— А, Ричард! Барти! Это вы!
— Мы были в мотеле! В настоящем мотеле! — радостно начал Барти. — Там стояли грузовики! Я смотрел телевизор! Потом мы поехали. Ехали, ехали, ехали на машине.
Он умолк. Я обмер. Вся моя жизнь была сейчас в руках брата.
— Ричард играл на турнире. Он проиграл! Ха! Ха! Ха! Продул! Честное слово! Ха! Ха! Ха! Чтобы мне помереть!
4В Нью-Хейвен я вернулся вскоре после Нового года. Дом на Сан-Ремо-Драйв был продан со всей обстановкой до того, как я приехал на летние каникулы. Мы втроем теснились в квартире дома «Ашли Армс» в Уэствуде. Ели в китайском ресторане или в рыбной закусочной на берегу. У меня была кровать, Бартон занял кушетку. Целые дни напролет он писал. Это была сага о том, как весь Лос-Анджелес вот-вот ухнет в разверзшуюся пропасть или канет в ядовитом тумане. Объяснял он это так, что мы уже утонули в густых миазмах.
«Эти анджелесцы! Они не видят собственных рук перед глазами. Единственное, чего они хотят, — опустить стекло в автомобильном кинотеатре. Официантка принесет им гамбургеры. Гамбургеры, братец! Сделанные из мяса коров. Они хотят смотреть, как официантки виляют задами. И их сиськи вываливаются на подносы. Это век Кали. Больше ни о чем они не способны думать».
По субботам он отправлялся в храм Веданты. Кажется, его хотел взять под свое крыло знаменитый Прабхавананда. Однажды он позвонил мне и сказал: «Ваш брат помещен на эту землю, чтобы быть последователем. Пожалуйста, постарайтесь понять его самые глубокие мысли». Но мысли эти Барти большей частью держал при себе, днем и ночью переводя бумагу.
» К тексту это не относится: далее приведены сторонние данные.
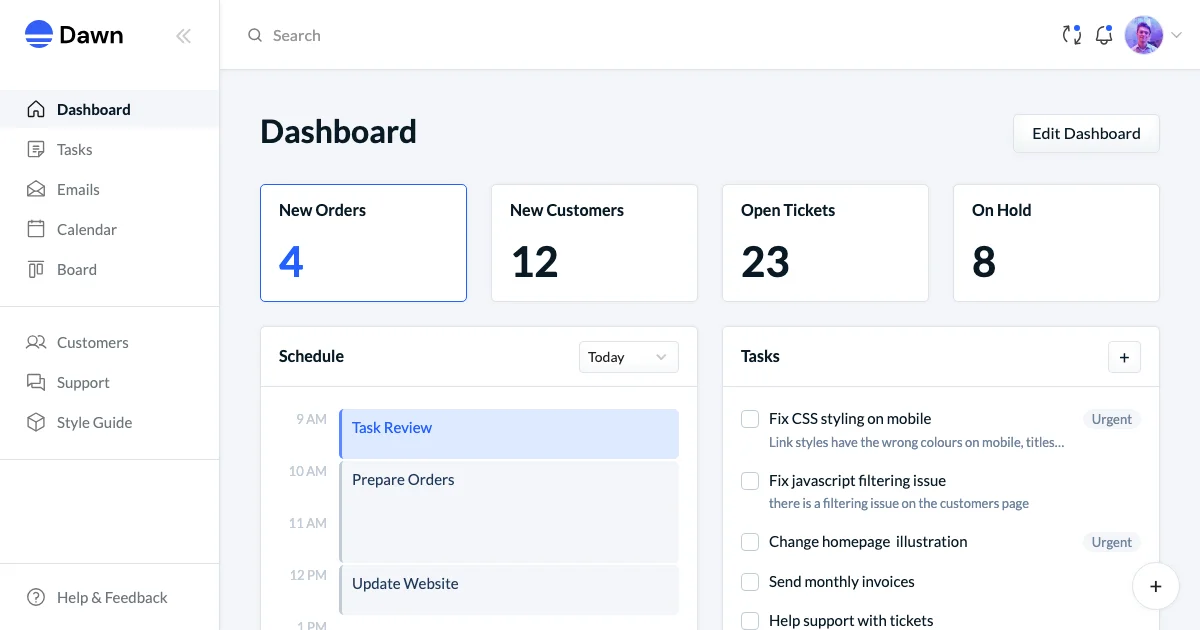Open the notifications bell icon

coord(1104,35)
Лотта сказала мне, что иногда по утрам, рано поднявшись перед занятиями в Калифорнийском университете, она застает его в медитативной позе, сидящего лицом к Гленрок-авеню, то есть к утреннему солнцу.
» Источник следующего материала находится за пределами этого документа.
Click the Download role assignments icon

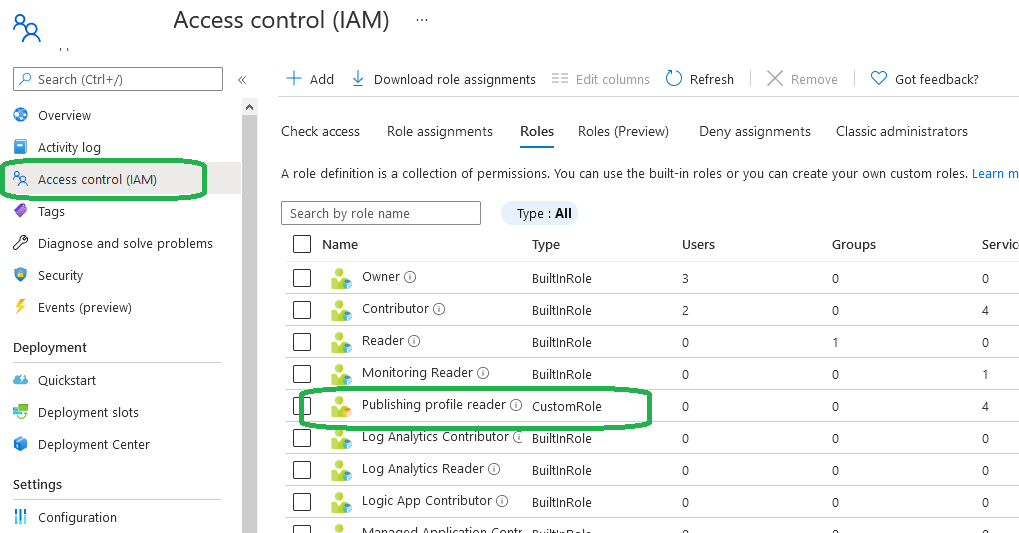pyautogui.click(x=358, y=79)
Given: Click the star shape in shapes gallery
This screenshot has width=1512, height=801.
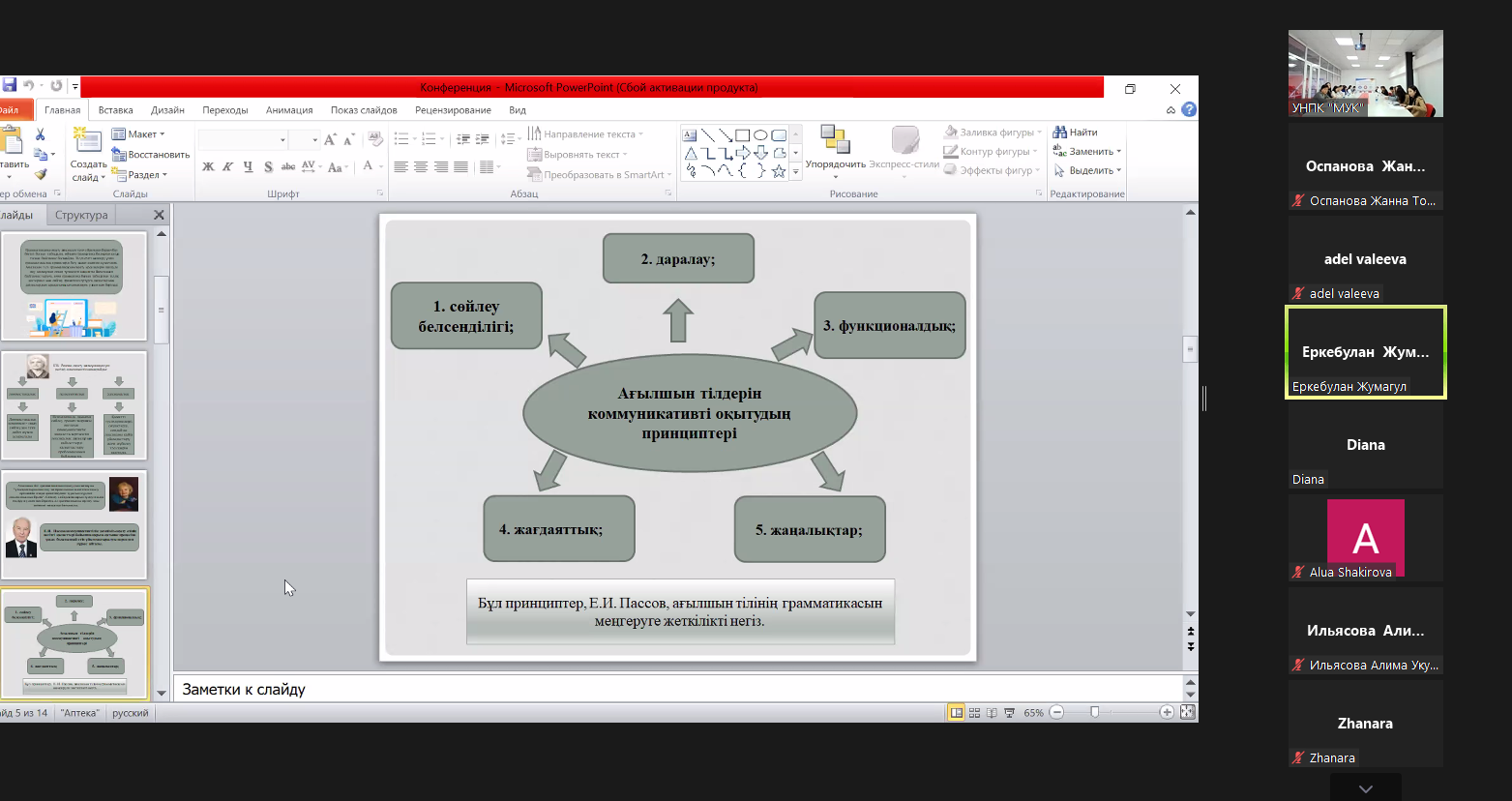Looking at the screenshot, I should (779, 171).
«У него такой умиротворенный вид», — говорила она. Я не рассказывал ей о том, какие он сокращает мускулы, как выдыхает из легких воздух, как фиксирует восходящее по хребту к его золотистой голове ощущение кундалини, разворачивающейся змее вожделения.
На Сан-Ремо-Драйв я наведался впервые, когда окончил колледж и собирался на два года за границу для завершения учебы. В августе я погрузил этюдник в багажник «бьюика», остановился напротив дома 1341 и установил треногу на краю лужайки. Я нарисовал пастелью пробковый дуб слева и мощные столбы перед кирпичной стеной фасада. Только китайский художник или японский мастер дзен сумел бы схватить одним непрерывным росчерком колыхание подброшенной ветром шелковой занавески. Я натыкал листьев и перцев перечного дерева и трудился над голубым, в белых барашках, небом, когда за спиной у меня затормозила машина.
— Ричард! Ричард, милый!
Мэдлин. Я не видел ее почти четыре года. Она выскочила из-за руля и расцеловала меня. Потом увидела этюд и захлопала в ладоши.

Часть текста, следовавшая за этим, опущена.